Des variantes sucrées…
Peut-on avouer sans trop commettre d’impairs que tous les fruits se plaisent en tarte renversée ? Encore faut-il, bien sûr, les préférer très parfumés mais pas trop mûrs (surtout pour les plus juteux) pour qu’ils ne se délitent pas. Les quetsches, les poires, les abricots et les pêches de vigne sont simplement coupés en deux. Les mirabelles, les myrtilles et le raisin sont dispersés, entiers, dans le fond du moule. Détaillée en fines lamelles, la mangue est intéressante car sa chair résiste bien à la cuisson à l’étouffée. Associée à la fraise ou à l’abricot, la rhubarbe profite du caramel et perd son acidité. A la mauvaise saison, pas question d’abandonner la tarte renversée : coings, ananas, kiwis et bananes font des merveilles.
…et salées
La pomme, tout comme la mangue ou la tomate, font d’excellentes tartes salées, associées à du boudin noir, de l’andouille, du lard… Et de là à les remplacer par des légumes, il n’y a qu’un pas ! Car beaucoup d’entre eux peuvent caraméliser grâce à leur sucre naturel : carottes, panais, oignons, échalotes, navets, fenouil… D’autres s’accommodent traditionnellement bien de saveurs sucrées comme l’endive, la pomme de terre, l’aubergine, le poireau, la courgette ou le chou rouge. Un corps gras, beurre ou poitrine fumée, est néanmoins nécessaire pour favoriser la caramélisation. À la différence des fruits, les légumes doivent être précuits. Une fois pelés et découpés, ils sont blanchis, poêlés ou rôtis quelques minutes. Mais pas trop : ils doivent rester fermes.

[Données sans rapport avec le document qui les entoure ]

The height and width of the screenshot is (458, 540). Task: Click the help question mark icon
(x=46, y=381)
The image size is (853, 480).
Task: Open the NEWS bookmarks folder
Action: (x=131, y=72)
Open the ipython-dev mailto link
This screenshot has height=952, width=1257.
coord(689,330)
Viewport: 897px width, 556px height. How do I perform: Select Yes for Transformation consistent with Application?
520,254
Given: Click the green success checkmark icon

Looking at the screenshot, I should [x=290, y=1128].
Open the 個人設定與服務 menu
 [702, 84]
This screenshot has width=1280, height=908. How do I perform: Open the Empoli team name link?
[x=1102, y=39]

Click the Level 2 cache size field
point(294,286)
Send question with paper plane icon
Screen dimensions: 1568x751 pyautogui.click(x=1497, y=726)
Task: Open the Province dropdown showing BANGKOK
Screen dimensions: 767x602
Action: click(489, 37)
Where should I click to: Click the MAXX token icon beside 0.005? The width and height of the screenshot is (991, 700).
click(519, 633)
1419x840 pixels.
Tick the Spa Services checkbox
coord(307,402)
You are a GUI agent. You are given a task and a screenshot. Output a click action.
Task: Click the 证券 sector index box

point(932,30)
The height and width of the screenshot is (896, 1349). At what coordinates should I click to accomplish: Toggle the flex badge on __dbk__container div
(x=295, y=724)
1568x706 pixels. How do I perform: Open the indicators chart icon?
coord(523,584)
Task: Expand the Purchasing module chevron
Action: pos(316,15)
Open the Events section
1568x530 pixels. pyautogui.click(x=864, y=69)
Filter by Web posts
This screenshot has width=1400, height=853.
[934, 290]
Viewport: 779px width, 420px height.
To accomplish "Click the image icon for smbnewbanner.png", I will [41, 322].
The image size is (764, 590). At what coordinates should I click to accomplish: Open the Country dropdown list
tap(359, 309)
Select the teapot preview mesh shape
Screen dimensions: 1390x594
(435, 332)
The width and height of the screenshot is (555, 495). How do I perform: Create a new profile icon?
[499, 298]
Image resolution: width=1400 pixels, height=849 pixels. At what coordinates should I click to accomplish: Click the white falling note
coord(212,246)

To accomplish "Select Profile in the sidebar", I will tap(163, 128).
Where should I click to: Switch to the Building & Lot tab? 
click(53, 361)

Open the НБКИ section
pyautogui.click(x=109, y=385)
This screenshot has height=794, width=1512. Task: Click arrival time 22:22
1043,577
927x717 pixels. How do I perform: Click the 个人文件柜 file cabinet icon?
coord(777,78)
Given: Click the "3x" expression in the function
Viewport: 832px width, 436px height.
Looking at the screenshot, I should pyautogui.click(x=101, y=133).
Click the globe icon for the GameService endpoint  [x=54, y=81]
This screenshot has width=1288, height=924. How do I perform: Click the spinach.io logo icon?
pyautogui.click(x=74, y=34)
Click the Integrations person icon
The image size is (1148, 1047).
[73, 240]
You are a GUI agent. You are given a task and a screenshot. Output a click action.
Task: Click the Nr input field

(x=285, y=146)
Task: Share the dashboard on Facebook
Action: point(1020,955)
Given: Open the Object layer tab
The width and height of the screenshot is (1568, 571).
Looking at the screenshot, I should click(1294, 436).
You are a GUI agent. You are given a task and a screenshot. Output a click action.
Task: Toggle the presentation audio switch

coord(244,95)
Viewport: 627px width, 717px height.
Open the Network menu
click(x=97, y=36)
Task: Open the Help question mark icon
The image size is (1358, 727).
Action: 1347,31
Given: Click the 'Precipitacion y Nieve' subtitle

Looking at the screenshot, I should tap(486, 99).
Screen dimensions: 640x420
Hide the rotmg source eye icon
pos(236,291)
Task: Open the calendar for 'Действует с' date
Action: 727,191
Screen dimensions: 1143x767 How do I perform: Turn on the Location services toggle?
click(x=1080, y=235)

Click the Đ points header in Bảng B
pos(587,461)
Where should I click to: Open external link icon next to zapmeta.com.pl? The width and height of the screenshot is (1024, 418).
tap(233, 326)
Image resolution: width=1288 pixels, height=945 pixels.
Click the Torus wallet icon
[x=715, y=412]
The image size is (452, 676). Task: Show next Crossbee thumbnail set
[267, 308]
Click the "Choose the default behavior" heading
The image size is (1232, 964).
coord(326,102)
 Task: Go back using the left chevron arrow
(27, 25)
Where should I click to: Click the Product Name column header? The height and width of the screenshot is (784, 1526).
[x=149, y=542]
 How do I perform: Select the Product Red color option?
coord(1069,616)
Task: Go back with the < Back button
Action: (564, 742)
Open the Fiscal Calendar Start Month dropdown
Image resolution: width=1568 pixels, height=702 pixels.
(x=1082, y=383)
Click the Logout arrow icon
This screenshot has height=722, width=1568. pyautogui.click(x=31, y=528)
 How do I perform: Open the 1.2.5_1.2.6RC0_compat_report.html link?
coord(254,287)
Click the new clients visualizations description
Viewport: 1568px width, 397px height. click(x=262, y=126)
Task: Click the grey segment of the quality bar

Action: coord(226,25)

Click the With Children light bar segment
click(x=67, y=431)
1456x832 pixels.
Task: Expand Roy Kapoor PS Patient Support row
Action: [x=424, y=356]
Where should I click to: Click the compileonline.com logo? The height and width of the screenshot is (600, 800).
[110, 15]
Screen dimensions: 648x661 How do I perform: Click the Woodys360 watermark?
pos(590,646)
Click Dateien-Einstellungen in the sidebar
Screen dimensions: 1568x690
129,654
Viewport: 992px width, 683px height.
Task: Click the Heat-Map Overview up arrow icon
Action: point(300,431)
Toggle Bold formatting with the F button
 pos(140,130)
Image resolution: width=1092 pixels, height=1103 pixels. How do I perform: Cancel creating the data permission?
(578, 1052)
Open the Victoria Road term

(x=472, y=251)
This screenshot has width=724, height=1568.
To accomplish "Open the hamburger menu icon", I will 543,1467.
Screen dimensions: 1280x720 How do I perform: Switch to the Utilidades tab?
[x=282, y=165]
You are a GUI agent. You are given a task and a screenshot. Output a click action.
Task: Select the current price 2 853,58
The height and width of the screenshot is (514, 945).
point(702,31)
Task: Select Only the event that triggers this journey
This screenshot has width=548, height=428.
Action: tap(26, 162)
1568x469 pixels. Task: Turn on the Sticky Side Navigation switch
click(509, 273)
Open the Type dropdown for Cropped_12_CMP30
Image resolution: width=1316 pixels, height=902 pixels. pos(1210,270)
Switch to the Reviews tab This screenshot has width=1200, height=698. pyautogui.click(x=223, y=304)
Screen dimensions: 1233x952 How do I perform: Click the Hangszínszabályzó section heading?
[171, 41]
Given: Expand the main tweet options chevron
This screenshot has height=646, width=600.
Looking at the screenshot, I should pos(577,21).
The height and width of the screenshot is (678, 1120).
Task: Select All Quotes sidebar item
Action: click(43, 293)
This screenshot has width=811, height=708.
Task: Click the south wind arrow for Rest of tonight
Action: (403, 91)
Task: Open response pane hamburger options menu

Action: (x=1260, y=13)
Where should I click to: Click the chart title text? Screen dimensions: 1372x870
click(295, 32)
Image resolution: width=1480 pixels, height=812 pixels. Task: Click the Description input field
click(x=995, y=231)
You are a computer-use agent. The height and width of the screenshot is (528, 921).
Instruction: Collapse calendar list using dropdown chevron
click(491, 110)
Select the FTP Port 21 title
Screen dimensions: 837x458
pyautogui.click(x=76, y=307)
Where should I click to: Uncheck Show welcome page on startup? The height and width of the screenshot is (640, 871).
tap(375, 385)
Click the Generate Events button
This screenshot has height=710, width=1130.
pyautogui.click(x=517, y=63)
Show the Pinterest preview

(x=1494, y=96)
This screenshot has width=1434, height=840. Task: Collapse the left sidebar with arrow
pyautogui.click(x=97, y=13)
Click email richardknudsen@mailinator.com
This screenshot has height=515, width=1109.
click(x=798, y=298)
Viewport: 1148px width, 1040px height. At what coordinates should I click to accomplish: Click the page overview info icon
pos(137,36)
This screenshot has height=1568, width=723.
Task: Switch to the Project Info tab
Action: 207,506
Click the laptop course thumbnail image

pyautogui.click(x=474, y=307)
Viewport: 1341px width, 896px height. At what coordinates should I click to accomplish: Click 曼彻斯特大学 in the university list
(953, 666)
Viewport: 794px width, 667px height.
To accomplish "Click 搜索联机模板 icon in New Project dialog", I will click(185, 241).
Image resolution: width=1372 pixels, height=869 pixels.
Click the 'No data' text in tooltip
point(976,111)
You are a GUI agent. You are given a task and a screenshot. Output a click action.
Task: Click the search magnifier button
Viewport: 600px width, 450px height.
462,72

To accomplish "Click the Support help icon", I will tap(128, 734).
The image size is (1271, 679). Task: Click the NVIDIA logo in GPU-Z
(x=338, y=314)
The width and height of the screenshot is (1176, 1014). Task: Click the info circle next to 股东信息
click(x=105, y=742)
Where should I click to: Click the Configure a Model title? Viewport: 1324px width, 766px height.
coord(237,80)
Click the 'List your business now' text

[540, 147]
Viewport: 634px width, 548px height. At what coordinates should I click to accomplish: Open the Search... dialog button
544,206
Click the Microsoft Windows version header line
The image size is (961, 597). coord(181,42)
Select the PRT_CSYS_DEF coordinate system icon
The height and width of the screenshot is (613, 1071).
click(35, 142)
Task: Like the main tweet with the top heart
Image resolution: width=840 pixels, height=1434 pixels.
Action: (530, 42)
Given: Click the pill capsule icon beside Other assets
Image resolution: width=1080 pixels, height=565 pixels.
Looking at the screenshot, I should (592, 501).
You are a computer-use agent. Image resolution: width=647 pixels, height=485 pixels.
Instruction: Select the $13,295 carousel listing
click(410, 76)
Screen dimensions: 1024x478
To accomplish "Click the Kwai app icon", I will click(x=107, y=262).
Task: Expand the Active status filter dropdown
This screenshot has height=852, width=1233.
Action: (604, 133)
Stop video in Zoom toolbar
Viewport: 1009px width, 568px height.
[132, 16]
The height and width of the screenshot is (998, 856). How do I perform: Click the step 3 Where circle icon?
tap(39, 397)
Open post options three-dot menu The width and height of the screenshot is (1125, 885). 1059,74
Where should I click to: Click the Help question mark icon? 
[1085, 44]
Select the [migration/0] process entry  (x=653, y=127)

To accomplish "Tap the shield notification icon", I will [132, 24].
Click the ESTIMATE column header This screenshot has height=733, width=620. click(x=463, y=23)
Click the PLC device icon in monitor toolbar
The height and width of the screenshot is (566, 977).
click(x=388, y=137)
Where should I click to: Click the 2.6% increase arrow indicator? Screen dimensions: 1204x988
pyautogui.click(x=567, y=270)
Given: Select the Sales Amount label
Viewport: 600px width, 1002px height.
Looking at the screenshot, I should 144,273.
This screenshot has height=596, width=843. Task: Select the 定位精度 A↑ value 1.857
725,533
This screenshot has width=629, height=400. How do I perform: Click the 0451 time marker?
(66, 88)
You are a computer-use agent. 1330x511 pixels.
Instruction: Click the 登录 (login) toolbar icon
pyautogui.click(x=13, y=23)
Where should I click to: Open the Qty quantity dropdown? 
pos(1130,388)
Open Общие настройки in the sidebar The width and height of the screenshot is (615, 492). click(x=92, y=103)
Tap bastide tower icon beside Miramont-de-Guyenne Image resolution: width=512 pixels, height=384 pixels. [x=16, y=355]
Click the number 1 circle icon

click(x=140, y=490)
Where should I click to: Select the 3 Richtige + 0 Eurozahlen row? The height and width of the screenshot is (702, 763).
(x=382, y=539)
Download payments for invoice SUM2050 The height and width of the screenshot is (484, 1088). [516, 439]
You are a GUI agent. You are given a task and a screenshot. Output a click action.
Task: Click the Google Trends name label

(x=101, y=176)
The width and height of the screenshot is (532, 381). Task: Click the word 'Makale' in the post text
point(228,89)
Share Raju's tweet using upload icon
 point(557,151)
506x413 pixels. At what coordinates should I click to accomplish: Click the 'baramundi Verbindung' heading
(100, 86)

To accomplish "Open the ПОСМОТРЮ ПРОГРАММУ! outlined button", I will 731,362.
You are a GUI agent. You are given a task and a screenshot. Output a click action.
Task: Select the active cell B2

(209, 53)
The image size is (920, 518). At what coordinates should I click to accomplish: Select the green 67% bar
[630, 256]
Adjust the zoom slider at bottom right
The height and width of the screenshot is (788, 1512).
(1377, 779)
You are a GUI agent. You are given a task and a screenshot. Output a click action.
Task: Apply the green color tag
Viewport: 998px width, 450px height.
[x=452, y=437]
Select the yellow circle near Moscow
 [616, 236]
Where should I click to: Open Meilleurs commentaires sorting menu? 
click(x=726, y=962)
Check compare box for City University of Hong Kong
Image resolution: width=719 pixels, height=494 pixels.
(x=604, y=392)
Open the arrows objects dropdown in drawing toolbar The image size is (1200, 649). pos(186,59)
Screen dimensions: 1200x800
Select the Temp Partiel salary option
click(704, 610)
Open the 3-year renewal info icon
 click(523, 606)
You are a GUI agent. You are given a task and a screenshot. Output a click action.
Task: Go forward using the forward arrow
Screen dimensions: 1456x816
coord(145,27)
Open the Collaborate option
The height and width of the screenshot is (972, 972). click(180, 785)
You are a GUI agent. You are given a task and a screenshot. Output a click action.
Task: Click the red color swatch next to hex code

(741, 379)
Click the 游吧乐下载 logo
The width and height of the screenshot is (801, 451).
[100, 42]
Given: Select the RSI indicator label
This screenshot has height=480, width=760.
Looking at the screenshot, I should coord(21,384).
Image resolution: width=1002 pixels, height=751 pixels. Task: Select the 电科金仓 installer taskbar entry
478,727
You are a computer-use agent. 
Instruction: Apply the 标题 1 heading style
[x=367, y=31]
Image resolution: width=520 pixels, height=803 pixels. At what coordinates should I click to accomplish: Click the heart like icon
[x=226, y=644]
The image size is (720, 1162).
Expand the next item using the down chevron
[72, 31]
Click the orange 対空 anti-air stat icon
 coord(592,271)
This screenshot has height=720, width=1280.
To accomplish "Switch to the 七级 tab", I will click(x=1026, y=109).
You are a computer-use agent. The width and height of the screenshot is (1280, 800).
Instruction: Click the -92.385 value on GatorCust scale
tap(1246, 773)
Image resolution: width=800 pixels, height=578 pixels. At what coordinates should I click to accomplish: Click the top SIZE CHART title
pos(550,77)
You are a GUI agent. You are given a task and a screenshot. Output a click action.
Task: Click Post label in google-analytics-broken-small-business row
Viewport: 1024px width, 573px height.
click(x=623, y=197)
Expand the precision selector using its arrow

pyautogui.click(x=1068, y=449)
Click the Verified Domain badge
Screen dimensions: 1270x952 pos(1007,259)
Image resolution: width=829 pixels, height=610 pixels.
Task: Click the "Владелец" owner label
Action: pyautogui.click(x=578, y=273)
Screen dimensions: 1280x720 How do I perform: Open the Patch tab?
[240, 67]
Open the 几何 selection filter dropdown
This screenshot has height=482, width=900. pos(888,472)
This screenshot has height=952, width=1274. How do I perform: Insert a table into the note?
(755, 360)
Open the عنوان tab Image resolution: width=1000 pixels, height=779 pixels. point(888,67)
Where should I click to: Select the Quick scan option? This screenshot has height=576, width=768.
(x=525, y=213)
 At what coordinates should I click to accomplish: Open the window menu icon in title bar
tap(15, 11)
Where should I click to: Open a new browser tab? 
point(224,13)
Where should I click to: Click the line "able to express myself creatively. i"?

Disposés dans le fond du moule généreusement beurré, tapissé de lard ou enduit de caramel, fruits et légumes peuvent être rehaussés de fromage : la courgette de brousse, la pomme de terre de reblochon, l’endive de chèvre, la pomme de camembert, la tomate de mozzarella… Les poissons et fruits de mer y ont aussi une place de choix : le saumon fumé se marie avec le poireau, la noix de Saint-Jacques avec l’endive… L’imagination fait le reste !
De l’importance du moule
D’après Curnonsky et Marcel Rouff, c’est « un plat de cuivre étamé, d’environ 6 cm de profondeur » qui est employé pour la recette authentique. Aujourd’hui oublié de nos cuisines, il est remplacé par de l’alu, de l’inox, de la terre, de la porcelaine, voire du silicone… Peu importe la matière pourvu que le moule résiste à la chaleur du four (200°). Ce qu’il faut avant tout, c’est un moule aux rebords bien hauts. Oubliez le moule à tarte, et plus encore les modèles à fond amovible, celui à manqué est de toute évidence le plus approprié.
Le choix de la pâte
Quelle que soit la tarte renversée, la pâte brisée et celle à foncer sont sûrement celles qui conviennent le mieux. Comptez 100g de beurre pour 200 de farine et, à défaut de beurre salé, une pincée de sel pour éviter la fadeur. Sablez le tout avant d’ajouter un demi-verre d’eau (et un jaune d’œuf pour la pâte brisée) et de fraiser. Variez la pâte en fonction de la garniture : vanille, chocolat en poudre (délicieux avec la tarte renversée aux poires ou à la banane), herbes de Provence… Certaines recettes s’apprêtent mieux à une pâte feuilletée. Dans ce cas, préférez des parures de feuilletage qui ne se développent pas à la cuisson. Et pourquoi ne pas opter pour une pâte à pizza ou à pain dont le pouvoir d’absorption est idéal pour les garnitures à base de tomates ?
L’art de démouler
Finalement, c’est seulement au moment du démoulage qu’on sait si une tarte renversée est réussie. Et c’est donc l’étape la plus délicate : ni la pâte, ni la garniture ne doivent adhérer au moule. Trois tours de main peuvent éviter ces désagréments. Tout d’abord, le caramel doit bien être réparti dans le moule. Pour cela, il suffit de beurrer uniformément le fond du plat. Ou bien de préparer un caramel à sec (du sucre seulement) avant de garnir, directement dans le moule ou une casserole, sur le feu et de bien en enduire le fond. Par ailleurs, à la sortie du four, la tarte doit absolument reposer 10 minutes (20 si la garniture a rendu un peu d’eau). Enfin, les bords de la tarte doivent être décollés à l’aide d’un petit couteau passé tout autour du moule. Il suffit ensuite de recouvrir la tarte d’un plat de présentation, un peu plus grand que le moule et avec un léger rebord pour éviter que le caramel ne déborde, et de retourner le tout d’un geste franc. Bien franc…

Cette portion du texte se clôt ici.